_Exercise goal_
Below are the records; give again exactly the line with "Master of Medical Science (69, 1901)", the line with "Submit (25, 1981)", and each line that lies between them, and nothing besides.

_Source data_

-*-

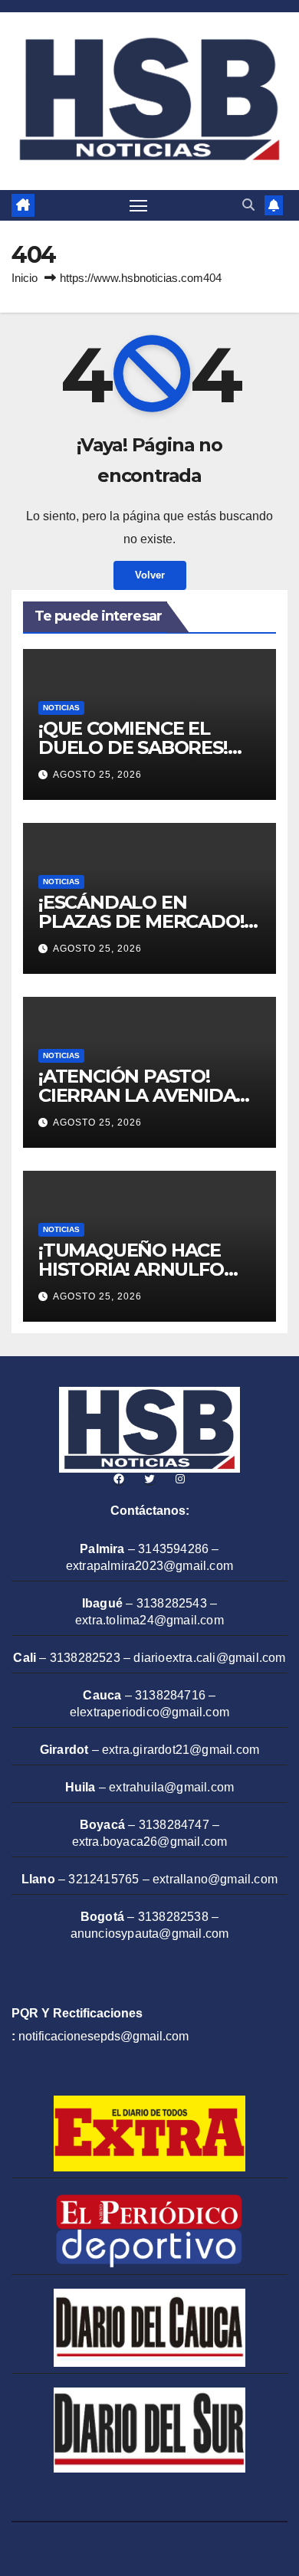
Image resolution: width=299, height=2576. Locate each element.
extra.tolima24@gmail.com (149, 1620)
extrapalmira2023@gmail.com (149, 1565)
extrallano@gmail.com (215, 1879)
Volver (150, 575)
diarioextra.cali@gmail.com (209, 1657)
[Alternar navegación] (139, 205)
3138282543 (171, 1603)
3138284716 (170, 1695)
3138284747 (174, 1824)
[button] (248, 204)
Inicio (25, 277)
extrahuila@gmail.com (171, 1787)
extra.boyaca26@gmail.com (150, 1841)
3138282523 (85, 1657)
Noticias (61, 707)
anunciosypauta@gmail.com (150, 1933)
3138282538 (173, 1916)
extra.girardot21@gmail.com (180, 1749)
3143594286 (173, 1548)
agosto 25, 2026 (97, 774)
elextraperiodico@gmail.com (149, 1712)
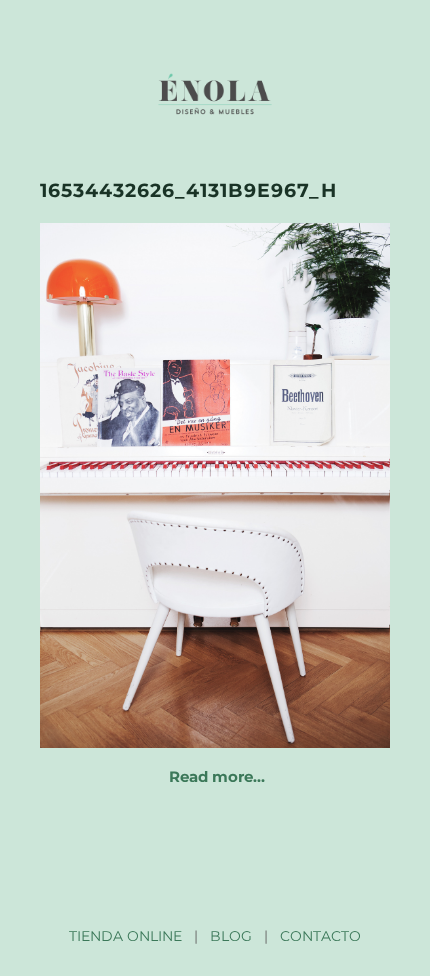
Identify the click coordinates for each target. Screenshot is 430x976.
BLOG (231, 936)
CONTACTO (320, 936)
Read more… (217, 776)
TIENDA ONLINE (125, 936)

-*-

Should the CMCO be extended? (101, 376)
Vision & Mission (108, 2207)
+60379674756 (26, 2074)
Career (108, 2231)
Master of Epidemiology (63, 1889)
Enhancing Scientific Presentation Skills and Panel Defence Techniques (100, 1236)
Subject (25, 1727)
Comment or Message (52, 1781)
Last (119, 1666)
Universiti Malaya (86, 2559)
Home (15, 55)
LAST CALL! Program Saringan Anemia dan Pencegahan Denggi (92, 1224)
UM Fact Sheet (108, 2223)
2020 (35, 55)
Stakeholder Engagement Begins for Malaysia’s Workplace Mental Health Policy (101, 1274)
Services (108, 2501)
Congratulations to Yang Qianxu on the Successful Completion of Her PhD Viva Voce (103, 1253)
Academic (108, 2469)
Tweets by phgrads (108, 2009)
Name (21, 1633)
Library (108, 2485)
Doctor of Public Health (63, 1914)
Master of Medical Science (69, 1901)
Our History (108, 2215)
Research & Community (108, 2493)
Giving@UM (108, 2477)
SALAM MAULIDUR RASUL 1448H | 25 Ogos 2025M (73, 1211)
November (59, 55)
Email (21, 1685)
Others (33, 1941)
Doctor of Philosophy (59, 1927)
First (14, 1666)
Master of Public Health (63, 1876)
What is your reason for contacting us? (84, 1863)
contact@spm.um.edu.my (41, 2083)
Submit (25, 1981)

-*-

_Task result_
Master of Medical Science (69, 1901)
Our History (108, 2215)
Research & Community (108, 2493)
Giving@UM (108, 2477)
SALAM MAULIDUR RASUL 1448H | 25 Ogos 2025M (73, 1211)
November (59, 55)
Email (21, 1685)
Others (33, 1941)
Doctor of Philosophy (59, 1927)
First (14, 1666)
Master of Public Health (63, 1876)
What is your reason for contacting us? (84, 1863)
contact@spm.um.edu.my (41, 2083)
Submit (25, 1981)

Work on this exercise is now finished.